Perhaps the true exploration of death has been the lingering of the show itself. After 25 years of admittedly diminishing returns, it has become Grandpa Simpson, forgotten at the Springfield Retirement Castle. I hate it say this – though I’m certainly not the first to do so – but The Simpsons has become repetitive, bloated and to a large extent irrelevant. Indeed, even as I guffawed at golden age episodes, I was brought back to earth with previews of the queasy making crossover episode between The Simpsons and that shit-smeared repository for socially regressive, laughless humor: Family Guy. The brand has undoubtedly suffered in the last 10 years.
So, I guess I’m ending on a dark note. But look at all the joy expressed above. This is a long, gushy article because this series is so deeply a part of my life. My fiancé and I exchange affection through Simpsons quotes lobbed back and forth. Over dinner, on a long car trip, on the subway. And we’re not alone. That’s my final endorsement of this show: that individual quotes from it serve as suitable replacements for “I love you.” That must count for something. Hell, I’d say it counts for a lot.
 And I wasn’t alone. FXX fared damn well with this 12 day marathon gambit. The difference between the numbers FXX is putting down and the numbers of its previous incarnation, Fox Soccer, are night and day.
 Another show that manages this dual absurdity/catharsis balance was Community in its first three seasons. That it fell off so dramatically with Dan Harmon’s departure and could not rebound with his return illustrates the trickiness of the tightrope walk,
 In this regard, the show has more in common with the other series of that era with a loving and lovably imperfect family, Roseanne.
 Fun fact: this show was a mid-season replacement, premiering with a Christmas special and a short first season. Hence the first Treehouse of Horror did not air until Season 2.
 That the Simpsons never age is at once the greatest strength and the greatest weakness of the show. Yes, the writers avoid some the pitfalls that come with actors again, but 25 seasons in, it’s a bit infuriating that no character ever moves on with life. How many times has Bart completed the fourth grade?
 I cannot say exactly why, but Milhouse is my favorite character in the show by a mile. The certainly with which he expresses the most naïve notions (“When she sees you’ll do anything she says, she’s bound to respect you”) endears him to me so much.
 That was during Greg Daniels’ tenure (1993-2009), and you can see the Springfield-Shelbyville dynamic repeating itself in the Pawnee-Eagleton feud of Daniels’ Parks and Recreation.
 See also, good Christian Ned Flanders on what taxes pay for: “Everything! Policemen, trees, sunshine! And let’s not forgot the folks who just don’t feel like workin’, God bless ‘em!”
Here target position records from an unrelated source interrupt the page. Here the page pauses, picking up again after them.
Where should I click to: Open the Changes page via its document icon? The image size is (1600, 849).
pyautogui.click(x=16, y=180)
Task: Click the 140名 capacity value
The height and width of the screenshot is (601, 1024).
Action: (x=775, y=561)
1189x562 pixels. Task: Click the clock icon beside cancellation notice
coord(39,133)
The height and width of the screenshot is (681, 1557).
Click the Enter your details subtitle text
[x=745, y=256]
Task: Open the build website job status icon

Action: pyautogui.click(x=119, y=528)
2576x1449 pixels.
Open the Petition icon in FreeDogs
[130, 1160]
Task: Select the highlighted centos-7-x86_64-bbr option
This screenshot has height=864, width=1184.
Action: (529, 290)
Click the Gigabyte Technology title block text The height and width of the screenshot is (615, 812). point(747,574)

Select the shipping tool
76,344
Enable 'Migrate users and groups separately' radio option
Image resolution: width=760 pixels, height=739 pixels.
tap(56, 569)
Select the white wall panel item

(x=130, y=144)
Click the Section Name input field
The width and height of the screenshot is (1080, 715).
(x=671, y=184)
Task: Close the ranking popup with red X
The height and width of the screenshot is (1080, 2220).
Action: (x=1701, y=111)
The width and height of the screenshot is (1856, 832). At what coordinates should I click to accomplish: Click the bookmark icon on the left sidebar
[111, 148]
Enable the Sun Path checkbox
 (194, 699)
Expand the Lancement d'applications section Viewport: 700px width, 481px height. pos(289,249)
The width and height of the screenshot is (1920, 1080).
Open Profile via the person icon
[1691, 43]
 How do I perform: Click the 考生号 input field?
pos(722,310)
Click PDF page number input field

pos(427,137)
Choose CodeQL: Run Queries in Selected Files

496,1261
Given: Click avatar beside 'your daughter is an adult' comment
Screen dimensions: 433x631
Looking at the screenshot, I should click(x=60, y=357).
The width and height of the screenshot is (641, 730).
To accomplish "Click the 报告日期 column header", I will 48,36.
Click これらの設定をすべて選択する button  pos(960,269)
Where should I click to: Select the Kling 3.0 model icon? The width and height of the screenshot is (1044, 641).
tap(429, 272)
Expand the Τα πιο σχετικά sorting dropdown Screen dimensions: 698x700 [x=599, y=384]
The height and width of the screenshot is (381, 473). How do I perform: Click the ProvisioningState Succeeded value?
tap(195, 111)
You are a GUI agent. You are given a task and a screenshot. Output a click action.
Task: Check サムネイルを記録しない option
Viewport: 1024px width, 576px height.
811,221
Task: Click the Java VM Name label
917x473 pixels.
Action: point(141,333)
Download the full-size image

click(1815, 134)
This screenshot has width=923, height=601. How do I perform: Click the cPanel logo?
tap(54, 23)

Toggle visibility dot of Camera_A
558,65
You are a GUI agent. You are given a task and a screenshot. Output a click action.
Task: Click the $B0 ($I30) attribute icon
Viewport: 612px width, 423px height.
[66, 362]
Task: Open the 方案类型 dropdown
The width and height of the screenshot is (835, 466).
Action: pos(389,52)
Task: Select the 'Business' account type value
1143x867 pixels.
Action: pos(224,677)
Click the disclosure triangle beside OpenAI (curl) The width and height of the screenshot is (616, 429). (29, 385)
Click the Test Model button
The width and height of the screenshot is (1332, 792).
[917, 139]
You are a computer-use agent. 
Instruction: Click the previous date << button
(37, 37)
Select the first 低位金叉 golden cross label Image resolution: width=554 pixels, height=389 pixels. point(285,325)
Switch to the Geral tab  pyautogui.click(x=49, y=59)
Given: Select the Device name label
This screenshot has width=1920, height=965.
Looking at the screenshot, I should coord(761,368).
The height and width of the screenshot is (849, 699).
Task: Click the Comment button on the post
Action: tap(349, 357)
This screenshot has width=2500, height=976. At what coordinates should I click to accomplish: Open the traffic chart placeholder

 Quick non sequitur endorsement: if you haven’t seen the lovely documentary by Jeffery Schwartz, I Am Divine, about Waters’ muse, do so immediately. It’s been on Showtime lately, and as of today it’s available to stream on Netflix.
 Though one could also mention the offscreen sort-of death of celebrity psychiatrist Dr. Marvin Monroe.
 Example: Grandpa has twice given his family their inheritance early.